Je suis donc rentré du colloque organisé à Bruxelles le 24 février 09 par l'Institut Rathenau, mandaté par l'UE, sur le thème du "human enhancement" (
je ne trouve pas encore d'expression française arrêtée et satisfaisant pour traduire ces termes. "humain augmenté" renvoi au résultat et non au processus. "amélioration humaine" laisse peser le doute sur la dimension morale du "meilleur". Je dirai peut-être "développement humain", qui reste aussi vague et "politiquement correct" que cette expression adoptée par les anglo-saxons.)
A part mes premiers pas à Bruxelles et dans les bâtiments des institutions européennes, que retiens-je de ce bref séjour ?
J'y ai vérifié ce que les documents de travail reçus m'avaient appris, à savoir que les problématiques portées par le Transhumanisme sont arrivées depuis peu aux oreilles des responsables placés au sommet de la hiérarchie politique. Ceux d'entre eux qui ont été saisis de ces questions semblent les considérer avec le plus grand sérieux (encore heureux).

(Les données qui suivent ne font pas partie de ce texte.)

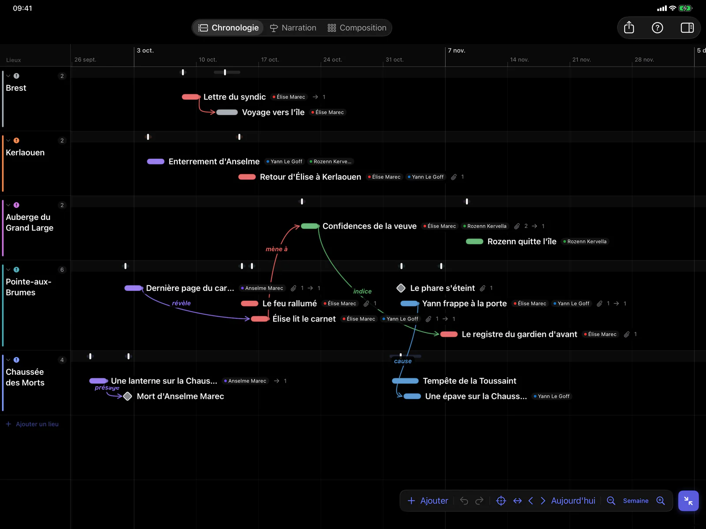Toggle the right sidebar panel icon
The image size is (706, 529).
pyautogui.click(x=687, y=28)
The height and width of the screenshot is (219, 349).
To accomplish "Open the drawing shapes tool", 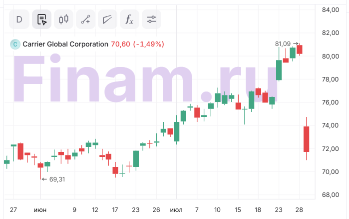I will point(107,20).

Le mot "Transhumanisme", en interne, ne pose aucun problème dans la bouche, et dans les écrits de tous les intervenants que j'ai pu entendre.
Sur une cinquantaine de personnes participantes, depuis les députés du parlement européens jusqu'aux simples citoyens, en passant par les philosophes, sociologues, écrivains, universitaires de tous poils, membres de comités d'éthiques ou représentants d'associations transhumanistes européennes, tous étaient unanimes pour rejeter d'amblée les deux positions extrêmes que représentent d'une part l'idée d'un laisser aller sans contrôle sur le développement des technologies NBIC et d'autre part celle d'une prohibition pure et simple de ces mêmes technologies.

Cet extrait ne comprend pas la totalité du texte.